Substance use and mental health problems have now been pinpointed in individual geographical areas throughout the nation through a major survey conducted between 2004 and 2006. This survey was able to identify variations and patterns in 340 different localities across the United States by studying and analyzing the use of 23 substances.
The Substance Abuse and Mental Health Survey helps determine levels of mental health in different geographical areas throughout the 50 states and the District of Columbia. Involving responses from over 200,000 people over the age 12, researchers are now able to analyze the information literally neighborhood by neighborhood across the United States.
Such large, yet specific, studies are now able to give public health officials insight into the type of programs necessary to most effectively treat the drug problems and mental health issues found in their own neighborhoods, and clearly point to the fact that the best place to treat these issues is in the individual neighborhoods where the problems are found.

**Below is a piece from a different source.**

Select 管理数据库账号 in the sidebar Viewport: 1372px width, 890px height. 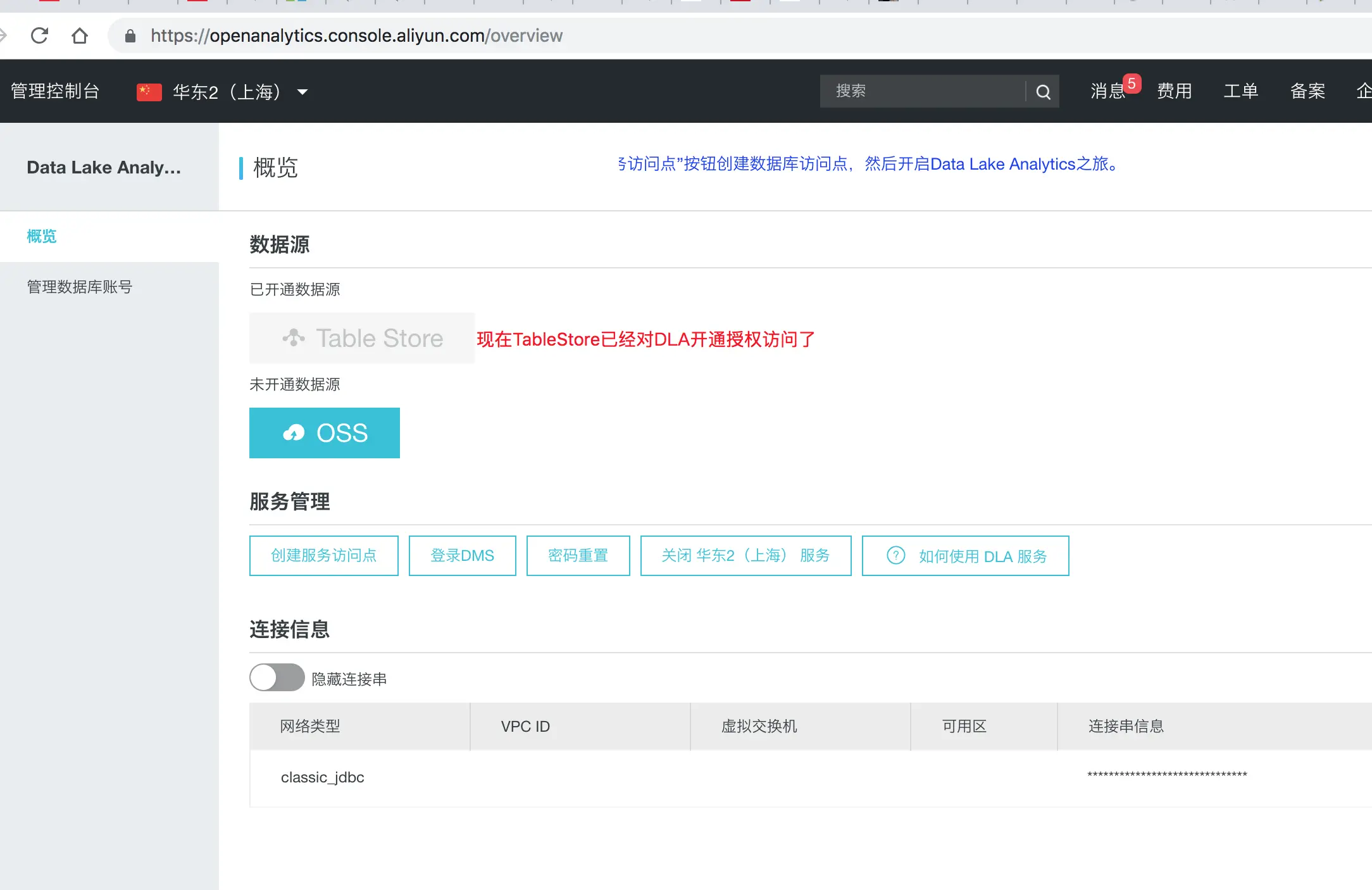point(79,287)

Research was done on overall illicit drug use, marijuana use, cocaine use, non-medical use of pain relievers, alcohol and cigarette use, the need and availability of treatment, and various psychological distresses. Much of the report is available via maps, indicating percentage of use by region and state.

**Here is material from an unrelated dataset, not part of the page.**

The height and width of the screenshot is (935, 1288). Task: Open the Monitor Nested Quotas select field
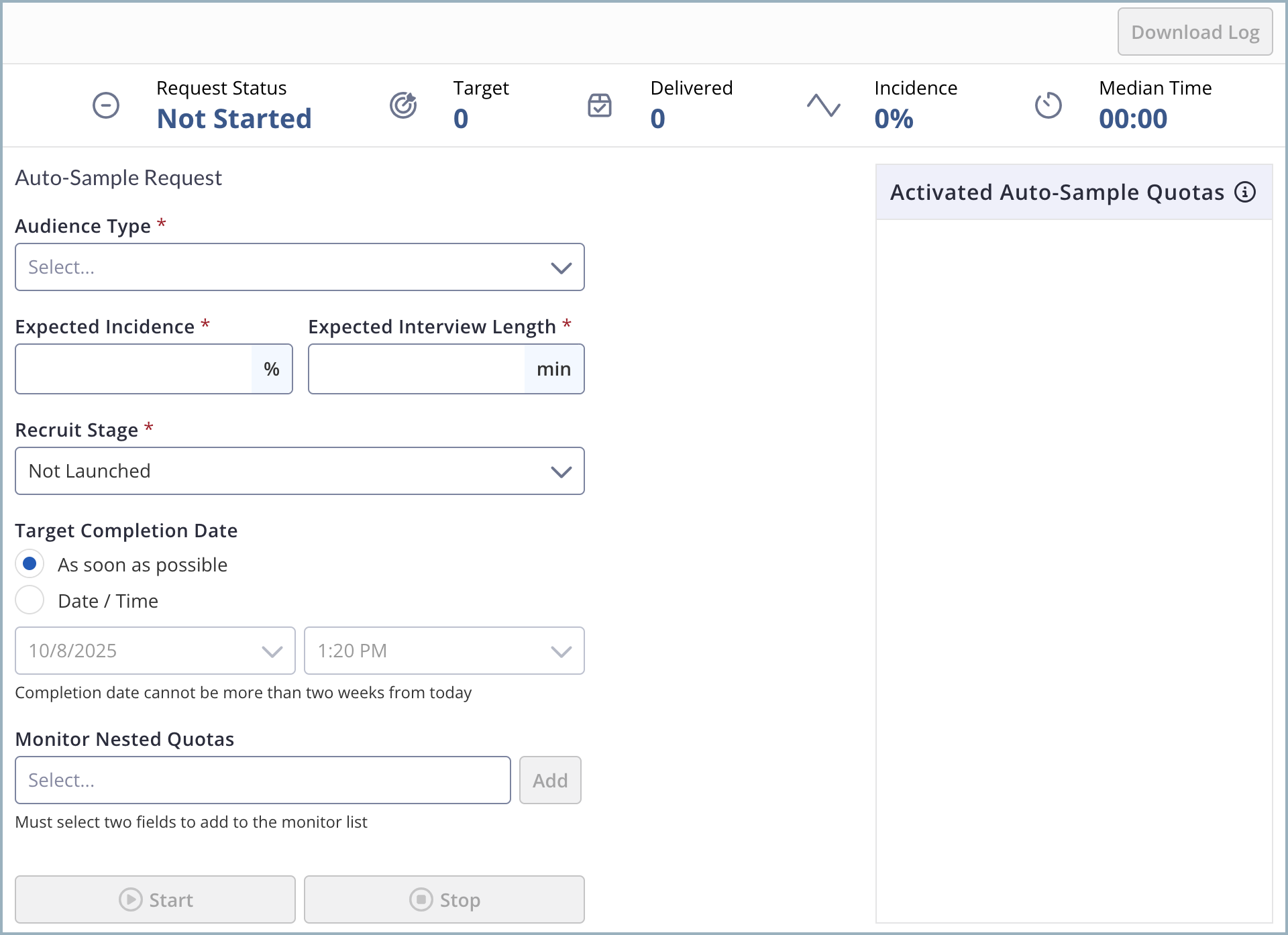point(262,780)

The highest use of marijuana, in the last year of the study, can be attributed to the northern quarter of California state, the eastern quadrant of Montana, and almost all of Alaska and Rhode Island, while Utah and Texas are on the low end of that spectrum. Moving up the hierarchy, to harder drugs, the map that chronicles recent use has a line almost directly bisecting the nation in half, between north and south. The northern states having the lowest incidence, starting in Oregon and Washington and moving east, while California begins the trend toward higher use, with heavy pockets in Arkansas, Mississippi, Tennessee, Alabama, and Florida.